(WORK TASK)
From the material below, copy each line that holds the word "path".

------------------------

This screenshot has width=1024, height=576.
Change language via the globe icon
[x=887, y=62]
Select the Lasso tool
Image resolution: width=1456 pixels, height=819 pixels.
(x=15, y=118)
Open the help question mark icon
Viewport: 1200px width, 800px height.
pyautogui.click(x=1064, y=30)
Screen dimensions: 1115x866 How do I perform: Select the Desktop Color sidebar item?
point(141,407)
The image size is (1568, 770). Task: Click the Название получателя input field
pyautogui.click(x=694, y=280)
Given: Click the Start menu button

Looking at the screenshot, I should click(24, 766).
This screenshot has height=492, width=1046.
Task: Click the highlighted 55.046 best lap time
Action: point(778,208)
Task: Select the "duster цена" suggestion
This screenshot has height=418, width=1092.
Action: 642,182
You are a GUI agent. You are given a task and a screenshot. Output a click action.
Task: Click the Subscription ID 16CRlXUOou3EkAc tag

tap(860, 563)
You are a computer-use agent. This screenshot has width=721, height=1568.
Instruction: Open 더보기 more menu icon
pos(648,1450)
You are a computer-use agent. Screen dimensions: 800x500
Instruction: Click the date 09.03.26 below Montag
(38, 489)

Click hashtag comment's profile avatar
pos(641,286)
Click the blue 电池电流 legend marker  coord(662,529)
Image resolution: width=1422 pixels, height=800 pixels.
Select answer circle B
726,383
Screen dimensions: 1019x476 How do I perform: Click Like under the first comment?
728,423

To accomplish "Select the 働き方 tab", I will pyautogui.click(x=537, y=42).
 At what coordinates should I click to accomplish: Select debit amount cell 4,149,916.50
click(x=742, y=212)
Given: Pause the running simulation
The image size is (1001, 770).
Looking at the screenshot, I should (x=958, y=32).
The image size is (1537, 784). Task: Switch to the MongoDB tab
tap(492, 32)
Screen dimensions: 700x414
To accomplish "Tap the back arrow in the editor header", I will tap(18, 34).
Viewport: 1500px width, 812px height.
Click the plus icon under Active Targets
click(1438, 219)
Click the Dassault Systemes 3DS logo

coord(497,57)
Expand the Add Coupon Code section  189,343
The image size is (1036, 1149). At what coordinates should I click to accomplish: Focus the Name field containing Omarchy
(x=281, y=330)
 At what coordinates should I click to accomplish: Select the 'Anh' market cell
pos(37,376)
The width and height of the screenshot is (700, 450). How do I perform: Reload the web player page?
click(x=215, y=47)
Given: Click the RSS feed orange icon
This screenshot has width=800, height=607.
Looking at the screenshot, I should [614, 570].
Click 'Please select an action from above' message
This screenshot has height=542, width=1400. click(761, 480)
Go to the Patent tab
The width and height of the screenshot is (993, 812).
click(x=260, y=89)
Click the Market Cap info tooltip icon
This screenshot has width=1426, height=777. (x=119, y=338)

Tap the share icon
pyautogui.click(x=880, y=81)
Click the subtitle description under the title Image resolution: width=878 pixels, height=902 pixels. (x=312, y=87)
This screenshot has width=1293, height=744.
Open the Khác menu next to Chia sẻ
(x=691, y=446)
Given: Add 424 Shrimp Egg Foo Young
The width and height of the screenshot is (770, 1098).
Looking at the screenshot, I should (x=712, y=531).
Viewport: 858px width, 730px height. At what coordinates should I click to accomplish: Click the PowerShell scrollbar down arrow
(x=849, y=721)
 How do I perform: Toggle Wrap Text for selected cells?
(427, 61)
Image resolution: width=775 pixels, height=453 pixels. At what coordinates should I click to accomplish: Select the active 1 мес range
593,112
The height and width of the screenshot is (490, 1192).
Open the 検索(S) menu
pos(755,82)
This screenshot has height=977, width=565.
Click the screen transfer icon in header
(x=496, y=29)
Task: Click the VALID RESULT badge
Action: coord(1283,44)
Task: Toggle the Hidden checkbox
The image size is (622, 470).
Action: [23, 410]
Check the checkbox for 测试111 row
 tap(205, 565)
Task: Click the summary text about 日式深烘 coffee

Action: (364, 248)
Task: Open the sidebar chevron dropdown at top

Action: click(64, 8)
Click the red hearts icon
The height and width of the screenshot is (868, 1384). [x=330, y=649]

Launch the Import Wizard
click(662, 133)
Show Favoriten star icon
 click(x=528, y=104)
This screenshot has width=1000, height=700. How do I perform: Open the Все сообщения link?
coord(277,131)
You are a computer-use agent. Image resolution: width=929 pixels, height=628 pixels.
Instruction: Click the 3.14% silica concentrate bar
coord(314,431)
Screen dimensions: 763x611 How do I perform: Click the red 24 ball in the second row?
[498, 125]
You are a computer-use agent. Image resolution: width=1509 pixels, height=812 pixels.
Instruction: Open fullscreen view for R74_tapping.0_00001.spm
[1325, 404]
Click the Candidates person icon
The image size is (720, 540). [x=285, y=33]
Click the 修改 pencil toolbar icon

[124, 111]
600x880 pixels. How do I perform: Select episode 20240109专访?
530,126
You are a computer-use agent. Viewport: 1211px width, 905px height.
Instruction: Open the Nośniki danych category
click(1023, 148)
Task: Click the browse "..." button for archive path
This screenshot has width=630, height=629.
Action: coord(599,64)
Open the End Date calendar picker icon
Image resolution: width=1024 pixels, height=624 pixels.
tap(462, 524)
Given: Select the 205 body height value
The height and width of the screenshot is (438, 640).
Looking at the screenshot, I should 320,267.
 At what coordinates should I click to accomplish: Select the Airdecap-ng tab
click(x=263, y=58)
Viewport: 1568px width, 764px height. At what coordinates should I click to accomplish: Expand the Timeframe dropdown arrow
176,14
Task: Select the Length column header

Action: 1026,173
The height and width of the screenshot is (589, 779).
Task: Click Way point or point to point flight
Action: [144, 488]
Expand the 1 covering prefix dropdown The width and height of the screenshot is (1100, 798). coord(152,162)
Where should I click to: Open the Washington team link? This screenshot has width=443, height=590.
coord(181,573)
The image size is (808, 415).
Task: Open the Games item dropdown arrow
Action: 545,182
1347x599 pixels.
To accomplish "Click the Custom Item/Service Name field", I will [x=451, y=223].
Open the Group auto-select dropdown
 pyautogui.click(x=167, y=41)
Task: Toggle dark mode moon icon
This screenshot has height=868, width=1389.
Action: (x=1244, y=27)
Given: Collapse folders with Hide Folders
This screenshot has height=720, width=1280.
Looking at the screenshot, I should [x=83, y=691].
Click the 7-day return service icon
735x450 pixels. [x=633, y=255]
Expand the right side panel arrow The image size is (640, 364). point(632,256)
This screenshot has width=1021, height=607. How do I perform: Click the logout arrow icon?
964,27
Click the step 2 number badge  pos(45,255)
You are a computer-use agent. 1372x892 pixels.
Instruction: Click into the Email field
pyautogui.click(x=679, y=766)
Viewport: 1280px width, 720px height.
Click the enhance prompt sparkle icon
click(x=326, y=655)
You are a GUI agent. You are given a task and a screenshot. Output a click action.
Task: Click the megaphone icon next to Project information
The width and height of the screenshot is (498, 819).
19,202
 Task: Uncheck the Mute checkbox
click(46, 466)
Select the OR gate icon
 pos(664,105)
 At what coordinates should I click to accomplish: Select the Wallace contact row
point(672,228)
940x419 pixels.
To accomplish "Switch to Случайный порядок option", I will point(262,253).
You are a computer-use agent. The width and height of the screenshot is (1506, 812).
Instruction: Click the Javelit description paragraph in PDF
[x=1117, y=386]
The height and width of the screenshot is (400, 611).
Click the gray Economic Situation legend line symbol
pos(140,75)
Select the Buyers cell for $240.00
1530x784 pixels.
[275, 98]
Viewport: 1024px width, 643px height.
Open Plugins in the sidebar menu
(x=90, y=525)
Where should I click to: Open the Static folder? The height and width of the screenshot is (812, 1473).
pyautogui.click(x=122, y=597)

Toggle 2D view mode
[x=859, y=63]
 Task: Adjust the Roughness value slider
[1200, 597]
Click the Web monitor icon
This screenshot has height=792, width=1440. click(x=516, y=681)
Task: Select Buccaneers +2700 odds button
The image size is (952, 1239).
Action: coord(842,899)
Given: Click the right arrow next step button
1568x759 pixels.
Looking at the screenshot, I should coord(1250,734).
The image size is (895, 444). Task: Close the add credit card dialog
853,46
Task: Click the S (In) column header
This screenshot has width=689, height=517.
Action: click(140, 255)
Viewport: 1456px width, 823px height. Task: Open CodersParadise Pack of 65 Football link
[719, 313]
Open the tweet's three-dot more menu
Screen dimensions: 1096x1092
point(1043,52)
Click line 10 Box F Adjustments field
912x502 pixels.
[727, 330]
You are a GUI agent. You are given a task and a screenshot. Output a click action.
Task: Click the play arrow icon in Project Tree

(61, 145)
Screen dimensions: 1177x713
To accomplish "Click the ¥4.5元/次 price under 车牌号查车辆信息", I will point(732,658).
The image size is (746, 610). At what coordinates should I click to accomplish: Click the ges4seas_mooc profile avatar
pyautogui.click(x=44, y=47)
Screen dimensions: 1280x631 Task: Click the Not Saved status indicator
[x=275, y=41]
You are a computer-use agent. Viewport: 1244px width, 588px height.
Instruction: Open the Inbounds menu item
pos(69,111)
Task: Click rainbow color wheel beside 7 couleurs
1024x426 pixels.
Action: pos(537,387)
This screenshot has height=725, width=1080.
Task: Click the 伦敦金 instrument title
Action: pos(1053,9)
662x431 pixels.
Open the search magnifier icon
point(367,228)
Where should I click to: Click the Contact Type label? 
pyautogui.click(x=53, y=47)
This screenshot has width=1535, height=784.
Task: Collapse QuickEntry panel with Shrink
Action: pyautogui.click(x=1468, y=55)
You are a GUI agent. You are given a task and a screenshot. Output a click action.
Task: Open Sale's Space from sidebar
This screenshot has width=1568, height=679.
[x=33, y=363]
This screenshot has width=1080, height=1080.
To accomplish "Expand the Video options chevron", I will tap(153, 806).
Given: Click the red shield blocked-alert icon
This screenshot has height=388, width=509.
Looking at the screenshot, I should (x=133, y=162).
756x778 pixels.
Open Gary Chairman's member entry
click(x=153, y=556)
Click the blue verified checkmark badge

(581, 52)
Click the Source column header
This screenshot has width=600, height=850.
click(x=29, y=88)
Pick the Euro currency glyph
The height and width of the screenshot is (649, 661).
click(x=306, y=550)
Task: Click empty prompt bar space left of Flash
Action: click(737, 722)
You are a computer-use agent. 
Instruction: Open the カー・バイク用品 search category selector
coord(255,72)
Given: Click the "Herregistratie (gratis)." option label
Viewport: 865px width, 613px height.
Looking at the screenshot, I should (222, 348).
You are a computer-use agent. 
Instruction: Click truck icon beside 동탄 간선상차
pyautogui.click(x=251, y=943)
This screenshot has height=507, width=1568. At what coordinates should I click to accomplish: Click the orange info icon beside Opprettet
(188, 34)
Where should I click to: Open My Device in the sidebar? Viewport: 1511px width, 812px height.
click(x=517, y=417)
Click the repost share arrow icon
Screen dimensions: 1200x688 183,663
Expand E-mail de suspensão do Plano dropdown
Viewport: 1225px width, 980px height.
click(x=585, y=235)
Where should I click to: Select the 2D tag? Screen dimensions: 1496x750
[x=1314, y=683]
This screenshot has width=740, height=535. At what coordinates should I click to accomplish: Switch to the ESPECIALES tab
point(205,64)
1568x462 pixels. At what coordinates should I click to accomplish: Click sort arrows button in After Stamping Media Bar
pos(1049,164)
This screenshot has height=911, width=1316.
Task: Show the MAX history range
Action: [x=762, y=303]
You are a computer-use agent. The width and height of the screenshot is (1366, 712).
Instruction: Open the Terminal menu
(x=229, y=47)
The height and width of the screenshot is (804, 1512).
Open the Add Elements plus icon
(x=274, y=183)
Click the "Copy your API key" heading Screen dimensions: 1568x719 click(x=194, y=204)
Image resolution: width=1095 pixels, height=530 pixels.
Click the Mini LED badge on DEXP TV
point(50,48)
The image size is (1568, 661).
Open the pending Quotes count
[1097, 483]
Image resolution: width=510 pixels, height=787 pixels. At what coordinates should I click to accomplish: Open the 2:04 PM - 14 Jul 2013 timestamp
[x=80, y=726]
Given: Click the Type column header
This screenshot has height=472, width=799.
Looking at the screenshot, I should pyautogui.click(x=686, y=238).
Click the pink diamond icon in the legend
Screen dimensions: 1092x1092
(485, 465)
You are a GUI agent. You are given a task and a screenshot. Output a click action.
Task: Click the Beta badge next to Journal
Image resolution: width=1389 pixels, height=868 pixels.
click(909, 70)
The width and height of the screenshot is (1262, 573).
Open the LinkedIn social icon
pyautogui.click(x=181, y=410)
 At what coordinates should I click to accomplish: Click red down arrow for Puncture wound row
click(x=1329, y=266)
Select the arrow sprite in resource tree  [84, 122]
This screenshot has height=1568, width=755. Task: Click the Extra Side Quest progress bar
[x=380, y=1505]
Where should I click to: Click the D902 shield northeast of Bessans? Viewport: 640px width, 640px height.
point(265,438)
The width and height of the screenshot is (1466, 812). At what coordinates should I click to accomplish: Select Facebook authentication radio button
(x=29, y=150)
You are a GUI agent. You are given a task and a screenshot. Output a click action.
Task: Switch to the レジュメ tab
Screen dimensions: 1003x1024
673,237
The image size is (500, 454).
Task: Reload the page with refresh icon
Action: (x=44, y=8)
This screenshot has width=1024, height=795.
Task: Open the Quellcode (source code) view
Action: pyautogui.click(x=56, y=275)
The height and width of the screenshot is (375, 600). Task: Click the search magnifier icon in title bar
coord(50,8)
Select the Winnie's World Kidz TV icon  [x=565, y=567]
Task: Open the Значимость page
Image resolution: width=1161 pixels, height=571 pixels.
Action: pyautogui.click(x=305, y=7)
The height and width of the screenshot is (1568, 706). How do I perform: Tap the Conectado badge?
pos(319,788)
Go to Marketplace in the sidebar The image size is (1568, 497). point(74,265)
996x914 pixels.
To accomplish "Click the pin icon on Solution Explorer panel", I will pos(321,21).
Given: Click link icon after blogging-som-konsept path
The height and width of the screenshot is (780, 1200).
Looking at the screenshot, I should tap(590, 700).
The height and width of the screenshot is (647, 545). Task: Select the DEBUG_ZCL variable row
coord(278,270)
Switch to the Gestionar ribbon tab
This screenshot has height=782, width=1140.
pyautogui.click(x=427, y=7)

------------------------

(RESPONSE TO THE TASK)
Task: Click the browse "..." button for archive path
Given: Click link icon after blogging-som-konsept path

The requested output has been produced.